- _WHAT YOU WILL DO_:
Repeat the items below word for word, starting with the first line and going on through the line that contains "point(7,87)", including that line.

Entries for locating words and elements
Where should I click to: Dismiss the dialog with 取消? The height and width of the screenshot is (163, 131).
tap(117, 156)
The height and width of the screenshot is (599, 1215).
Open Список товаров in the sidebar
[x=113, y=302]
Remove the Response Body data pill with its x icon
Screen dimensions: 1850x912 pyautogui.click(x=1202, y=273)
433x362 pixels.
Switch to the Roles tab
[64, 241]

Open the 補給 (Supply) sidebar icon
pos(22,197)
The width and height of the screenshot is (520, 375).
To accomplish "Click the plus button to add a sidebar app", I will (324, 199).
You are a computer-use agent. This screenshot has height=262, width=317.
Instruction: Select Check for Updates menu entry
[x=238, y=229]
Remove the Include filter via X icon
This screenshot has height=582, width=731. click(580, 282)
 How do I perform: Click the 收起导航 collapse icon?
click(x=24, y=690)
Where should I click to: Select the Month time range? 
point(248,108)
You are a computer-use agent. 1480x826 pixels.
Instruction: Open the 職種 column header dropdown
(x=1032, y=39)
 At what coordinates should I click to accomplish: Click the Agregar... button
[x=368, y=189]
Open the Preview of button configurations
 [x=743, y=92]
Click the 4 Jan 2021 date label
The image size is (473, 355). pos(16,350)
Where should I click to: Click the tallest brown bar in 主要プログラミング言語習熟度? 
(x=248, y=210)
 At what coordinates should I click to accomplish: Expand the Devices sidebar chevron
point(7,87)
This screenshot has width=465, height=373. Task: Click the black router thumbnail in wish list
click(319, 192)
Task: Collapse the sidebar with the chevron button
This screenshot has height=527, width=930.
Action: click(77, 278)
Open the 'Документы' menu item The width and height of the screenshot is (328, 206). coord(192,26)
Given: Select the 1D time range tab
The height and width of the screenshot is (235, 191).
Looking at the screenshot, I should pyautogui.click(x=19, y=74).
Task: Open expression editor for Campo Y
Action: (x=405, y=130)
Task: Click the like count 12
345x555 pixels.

- _THE OUTPUT_:
Where should I click to: Dismiss the dialog with 取消? The height and width of the screenshot is (163, 131).
tap(117, 156)
The height and width of the screenshot is (599, 1215).
Open Список товаров in the sidebar
[x=113, y=302]
Remove the Response Body data pill with its x icon
Screen dimensions: 1850x912 pyautogui.click(x=1202, y=273)
433x362 pixels.
Switch to the Roles tab
[64, 241]

Open the 補給 (Supply) sidebar icon
pos(22,197)
The width and height of the screenshot is (520, 375).
To accomplish "Click the plus button to add a sidebar app", I will (324, 199).
You are a computer-use agent. This screenshot has height=262, width=317.
Instruction: Select Check for Updates menu entry
[x=238, y=229]
Remove the Include filter via X icon
This screenshot has height=582, width=731. click(580, 282)
 How do I perform: Click the 收起导航 collapse icon?
click(x=24, y=690)
Where should I click to: Select the Month time range? 
point(248,108)
You are a computer-use agent. 1480x826 pixels.
Instruction: Open the 職種 column header dropdown
(x=1032, y=39)
 At what coordinates should I click to accomplish: Click the Agregar... button
[x=368, y=189]
Open the Preview of button configurations
 [x=743, y=92]
Click the 4 Jan 2021 date label
The image size is (473, 355). pos(16,350)
Where should I click to: Click the tallest brown bar in 主要プログラミング言語習熟度? 
(x=248, y=210)
 At what coordinates should I click to accomplish: Expand the Devices sidebar chevron
point(7,87)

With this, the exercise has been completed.